- Page text -

By Saul Garlick
So you have a new tech idea.
Maybe you want to create a mobile game, or a new productivity app, or a different approach to learning. Perhaps you think AI should be leveraged in a different way that would serve a specific market or community.
Whatever you’re considering doing, you’re probably wondering what you’re getting into. Put differently, what will it cost? And who should pay for it?
First, I want to briefly cover where the money comes from.
Where does the money come from?
Most founders immediately assume they should raise money from venture capitalists for their new idea. In reality, that is rare. Money raised for an idea usually comes from friends and family or angel investors you meet along the way.
Before we proceed, let’s have an honest discussion about venture capital and where things stand today:
Entrepreneurs have won some battles along the way—characterized by big exits that make the headlines—but they’ve pretty much lost the war with venture capital. Venture capital today is much more interested in financing sure things than exploring new possibilities. There are exceptions like our friends at Sapir Venture Partners, Cartan Capital, and Park Ranger Capital, but if we are honest, Venture has been the biggest winner.
What have they won?

- Exercises -
[1] From the article on funding a new tech idea, copy the passage starting with "By Saul Garlick" and going on through "money comes from.".
[2] In the article on funding a new tech idea, where does money raised for an idea usually come from?

- Data entries -

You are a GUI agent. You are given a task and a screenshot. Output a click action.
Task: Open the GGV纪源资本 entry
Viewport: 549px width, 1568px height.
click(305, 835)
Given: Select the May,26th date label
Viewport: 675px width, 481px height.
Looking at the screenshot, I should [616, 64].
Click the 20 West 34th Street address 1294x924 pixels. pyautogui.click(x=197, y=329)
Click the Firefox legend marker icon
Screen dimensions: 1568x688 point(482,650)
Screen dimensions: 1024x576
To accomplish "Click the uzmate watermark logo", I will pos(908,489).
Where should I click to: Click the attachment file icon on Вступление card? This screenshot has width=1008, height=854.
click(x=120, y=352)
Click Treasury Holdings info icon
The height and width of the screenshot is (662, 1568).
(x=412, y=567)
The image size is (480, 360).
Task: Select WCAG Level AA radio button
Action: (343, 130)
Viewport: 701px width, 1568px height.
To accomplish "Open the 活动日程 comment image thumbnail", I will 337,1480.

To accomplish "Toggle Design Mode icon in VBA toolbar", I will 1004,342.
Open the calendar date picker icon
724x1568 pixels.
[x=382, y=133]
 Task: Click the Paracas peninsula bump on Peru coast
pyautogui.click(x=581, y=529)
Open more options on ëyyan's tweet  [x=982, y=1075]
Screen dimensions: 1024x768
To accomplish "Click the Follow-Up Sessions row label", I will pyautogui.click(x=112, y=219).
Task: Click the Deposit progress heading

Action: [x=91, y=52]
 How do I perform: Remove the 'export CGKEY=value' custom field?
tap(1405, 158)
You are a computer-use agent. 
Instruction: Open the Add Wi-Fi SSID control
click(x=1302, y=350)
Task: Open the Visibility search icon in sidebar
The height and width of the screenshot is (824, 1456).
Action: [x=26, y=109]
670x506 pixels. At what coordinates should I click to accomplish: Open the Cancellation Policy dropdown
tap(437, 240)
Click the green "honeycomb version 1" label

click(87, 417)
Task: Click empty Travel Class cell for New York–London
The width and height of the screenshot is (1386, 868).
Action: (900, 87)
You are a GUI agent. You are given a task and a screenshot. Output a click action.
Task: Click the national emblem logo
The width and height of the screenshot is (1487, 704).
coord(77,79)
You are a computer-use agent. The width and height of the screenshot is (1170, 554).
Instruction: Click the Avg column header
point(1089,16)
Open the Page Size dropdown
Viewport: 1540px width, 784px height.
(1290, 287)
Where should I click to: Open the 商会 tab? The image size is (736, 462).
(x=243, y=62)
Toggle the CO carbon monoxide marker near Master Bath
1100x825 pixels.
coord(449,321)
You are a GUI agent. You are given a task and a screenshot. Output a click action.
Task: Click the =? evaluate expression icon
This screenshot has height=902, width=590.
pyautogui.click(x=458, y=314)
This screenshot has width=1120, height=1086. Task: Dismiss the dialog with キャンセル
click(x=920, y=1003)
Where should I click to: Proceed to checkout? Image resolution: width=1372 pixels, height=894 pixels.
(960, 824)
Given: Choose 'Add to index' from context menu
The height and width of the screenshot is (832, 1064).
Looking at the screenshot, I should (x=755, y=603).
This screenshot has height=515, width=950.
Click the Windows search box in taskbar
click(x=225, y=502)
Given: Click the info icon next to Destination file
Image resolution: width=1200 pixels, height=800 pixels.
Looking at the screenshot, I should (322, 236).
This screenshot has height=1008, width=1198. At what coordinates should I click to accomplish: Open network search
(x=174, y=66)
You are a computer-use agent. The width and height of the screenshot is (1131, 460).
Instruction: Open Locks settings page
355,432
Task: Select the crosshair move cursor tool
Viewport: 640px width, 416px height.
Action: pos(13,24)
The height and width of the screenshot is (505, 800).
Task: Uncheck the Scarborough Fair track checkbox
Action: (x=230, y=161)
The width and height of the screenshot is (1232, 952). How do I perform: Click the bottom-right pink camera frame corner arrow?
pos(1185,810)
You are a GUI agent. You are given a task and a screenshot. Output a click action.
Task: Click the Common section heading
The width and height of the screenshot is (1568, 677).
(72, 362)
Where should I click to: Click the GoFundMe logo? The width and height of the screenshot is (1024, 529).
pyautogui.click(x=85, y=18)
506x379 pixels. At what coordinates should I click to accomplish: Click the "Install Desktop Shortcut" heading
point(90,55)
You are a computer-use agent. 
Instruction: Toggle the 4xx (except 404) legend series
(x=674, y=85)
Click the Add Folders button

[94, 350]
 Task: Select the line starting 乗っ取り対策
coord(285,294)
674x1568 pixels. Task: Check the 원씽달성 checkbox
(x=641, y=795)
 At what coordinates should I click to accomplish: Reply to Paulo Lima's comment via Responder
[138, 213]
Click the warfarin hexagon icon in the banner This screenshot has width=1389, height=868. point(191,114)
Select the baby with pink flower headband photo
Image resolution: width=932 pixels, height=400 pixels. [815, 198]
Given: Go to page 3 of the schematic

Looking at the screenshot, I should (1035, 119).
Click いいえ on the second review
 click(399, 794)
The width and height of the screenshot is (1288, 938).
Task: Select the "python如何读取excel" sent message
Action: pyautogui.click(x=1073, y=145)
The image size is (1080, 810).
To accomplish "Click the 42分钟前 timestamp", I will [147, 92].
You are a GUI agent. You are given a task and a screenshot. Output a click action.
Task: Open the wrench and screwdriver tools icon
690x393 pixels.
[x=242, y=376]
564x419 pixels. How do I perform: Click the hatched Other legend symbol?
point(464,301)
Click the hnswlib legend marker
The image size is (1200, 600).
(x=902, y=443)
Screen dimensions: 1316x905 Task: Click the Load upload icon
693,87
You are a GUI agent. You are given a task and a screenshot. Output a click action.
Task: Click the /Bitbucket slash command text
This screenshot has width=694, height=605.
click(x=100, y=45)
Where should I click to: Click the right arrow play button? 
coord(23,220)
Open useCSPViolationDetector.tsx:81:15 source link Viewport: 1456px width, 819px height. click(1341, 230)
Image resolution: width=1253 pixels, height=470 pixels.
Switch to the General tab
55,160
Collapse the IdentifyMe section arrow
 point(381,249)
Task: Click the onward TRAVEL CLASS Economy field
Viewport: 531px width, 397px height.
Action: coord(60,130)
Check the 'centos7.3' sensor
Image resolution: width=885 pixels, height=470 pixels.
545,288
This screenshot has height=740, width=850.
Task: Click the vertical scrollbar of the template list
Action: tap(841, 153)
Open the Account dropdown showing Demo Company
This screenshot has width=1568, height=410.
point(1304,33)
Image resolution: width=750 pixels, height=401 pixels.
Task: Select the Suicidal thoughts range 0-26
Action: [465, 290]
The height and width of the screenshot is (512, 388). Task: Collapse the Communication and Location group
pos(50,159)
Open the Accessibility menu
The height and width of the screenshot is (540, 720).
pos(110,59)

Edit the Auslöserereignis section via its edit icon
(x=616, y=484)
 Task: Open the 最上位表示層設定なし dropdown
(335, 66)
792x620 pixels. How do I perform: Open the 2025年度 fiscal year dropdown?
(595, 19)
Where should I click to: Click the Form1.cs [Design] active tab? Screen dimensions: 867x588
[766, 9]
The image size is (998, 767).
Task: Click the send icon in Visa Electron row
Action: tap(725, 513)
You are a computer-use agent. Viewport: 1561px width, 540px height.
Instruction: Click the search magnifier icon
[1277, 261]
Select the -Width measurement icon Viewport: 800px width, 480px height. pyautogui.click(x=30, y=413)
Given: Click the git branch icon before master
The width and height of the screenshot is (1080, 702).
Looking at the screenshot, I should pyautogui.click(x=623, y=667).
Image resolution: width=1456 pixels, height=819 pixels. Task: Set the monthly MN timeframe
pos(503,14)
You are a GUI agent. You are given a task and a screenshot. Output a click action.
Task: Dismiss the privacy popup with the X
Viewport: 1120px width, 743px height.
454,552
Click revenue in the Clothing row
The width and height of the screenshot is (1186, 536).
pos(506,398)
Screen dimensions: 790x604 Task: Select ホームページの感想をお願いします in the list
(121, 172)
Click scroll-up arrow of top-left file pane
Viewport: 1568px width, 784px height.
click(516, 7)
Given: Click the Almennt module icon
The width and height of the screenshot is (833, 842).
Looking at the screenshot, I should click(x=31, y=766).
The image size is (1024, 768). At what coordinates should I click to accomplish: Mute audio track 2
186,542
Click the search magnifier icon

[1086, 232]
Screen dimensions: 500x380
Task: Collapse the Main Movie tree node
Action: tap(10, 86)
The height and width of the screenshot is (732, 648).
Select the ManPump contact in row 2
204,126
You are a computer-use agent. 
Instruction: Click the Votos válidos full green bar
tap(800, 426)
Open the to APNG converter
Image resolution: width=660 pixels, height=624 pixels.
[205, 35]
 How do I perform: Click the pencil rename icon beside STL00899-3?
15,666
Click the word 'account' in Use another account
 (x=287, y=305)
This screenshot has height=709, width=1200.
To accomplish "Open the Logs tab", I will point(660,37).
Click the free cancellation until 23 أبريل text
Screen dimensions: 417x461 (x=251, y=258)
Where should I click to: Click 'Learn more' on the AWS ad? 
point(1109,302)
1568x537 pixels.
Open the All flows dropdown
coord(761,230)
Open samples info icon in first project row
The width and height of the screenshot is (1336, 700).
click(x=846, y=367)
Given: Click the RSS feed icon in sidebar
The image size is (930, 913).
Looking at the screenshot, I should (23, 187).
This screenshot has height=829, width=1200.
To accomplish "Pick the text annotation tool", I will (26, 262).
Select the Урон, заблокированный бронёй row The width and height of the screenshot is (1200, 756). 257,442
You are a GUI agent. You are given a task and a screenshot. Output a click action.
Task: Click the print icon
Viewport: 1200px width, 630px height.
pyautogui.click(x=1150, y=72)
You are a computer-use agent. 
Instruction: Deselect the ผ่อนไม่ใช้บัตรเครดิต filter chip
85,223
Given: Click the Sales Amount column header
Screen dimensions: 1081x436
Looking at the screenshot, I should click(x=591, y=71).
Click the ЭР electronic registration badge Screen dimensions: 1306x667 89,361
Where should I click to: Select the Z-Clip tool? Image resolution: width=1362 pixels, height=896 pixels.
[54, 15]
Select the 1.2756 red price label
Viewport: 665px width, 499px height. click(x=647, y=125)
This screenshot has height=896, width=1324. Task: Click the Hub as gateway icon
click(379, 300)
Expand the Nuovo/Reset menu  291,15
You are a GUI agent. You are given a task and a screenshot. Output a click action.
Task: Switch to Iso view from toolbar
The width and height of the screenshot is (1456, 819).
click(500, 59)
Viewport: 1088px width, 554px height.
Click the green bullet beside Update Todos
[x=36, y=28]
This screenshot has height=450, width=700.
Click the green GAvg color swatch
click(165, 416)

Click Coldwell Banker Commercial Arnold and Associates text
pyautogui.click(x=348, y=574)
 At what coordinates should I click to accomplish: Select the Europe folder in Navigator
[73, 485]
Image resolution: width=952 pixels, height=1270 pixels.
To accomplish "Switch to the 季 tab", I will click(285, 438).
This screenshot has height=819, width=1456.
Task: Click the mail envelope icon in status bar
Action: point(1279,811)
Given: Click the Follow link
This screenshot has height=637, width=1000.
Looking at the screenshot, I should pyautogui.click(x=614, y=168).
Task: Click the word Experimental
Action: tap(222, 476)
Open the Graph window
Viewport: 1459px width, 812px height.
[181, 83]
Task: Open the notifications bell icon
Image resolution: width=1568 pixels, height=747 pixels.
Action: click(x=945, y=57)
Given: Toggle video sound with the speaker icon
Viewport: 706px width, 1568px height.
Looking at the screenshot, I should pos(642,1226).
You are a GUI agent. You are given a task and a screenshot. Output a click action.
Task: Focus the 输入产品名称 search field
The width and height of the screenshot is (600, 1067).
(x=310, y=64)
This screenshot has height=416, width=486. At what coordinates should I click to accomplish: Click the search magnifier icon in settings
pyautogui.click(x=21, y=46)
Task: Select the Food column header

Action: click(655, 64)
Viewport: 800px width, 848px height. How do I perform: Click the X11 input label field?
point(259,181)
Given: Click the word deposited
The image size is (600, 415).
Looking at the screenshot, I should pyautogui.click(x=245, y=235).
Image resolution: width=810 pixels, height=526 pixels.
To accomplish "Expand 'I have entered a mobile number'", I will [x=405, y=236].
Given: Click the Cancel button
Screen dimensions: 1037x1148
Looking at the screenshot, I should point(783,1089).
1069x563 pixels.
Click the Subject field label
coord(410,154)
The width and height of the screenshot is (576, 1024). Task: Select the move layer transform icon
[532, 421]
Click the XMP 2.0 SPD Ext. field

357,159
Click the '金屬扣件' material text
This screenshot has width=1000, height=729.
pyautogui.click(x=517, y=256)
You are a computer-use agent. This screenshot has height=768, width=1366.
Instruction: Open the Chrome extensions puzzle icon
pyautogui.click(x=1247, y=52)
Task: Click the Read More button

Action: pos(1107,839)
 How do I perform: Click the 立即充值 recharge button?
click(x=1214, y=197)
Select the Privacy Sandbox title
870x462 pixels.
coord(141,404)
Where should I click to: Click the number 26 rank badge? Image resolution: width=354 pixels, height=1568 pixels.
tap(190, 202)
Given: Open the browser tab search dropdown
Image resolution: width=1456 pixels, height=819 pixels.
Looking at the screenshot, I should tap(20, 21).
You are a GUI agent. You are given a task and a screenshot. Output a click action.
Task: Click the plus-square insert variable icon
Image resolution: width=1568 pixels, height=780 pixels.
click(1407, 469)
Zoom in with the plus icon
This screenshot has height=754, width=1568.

- Results in order -
[1]
By Saul Garlick
So you have a new tech idea.
Maybe you want to create a mobile game, or a new productivity app, or a different approach to learning. Perhaps you think AI should be leveraged in a different way that would serve a specific market or community.
Whatever you’re considering doing, you’re probably wondering what you’re getting into. Put differently, what will it cost? And who should pay for it?
First, I want to briefly cover where the money comes from.

[2] It usually comes from friends and family or from angel investors met along the way.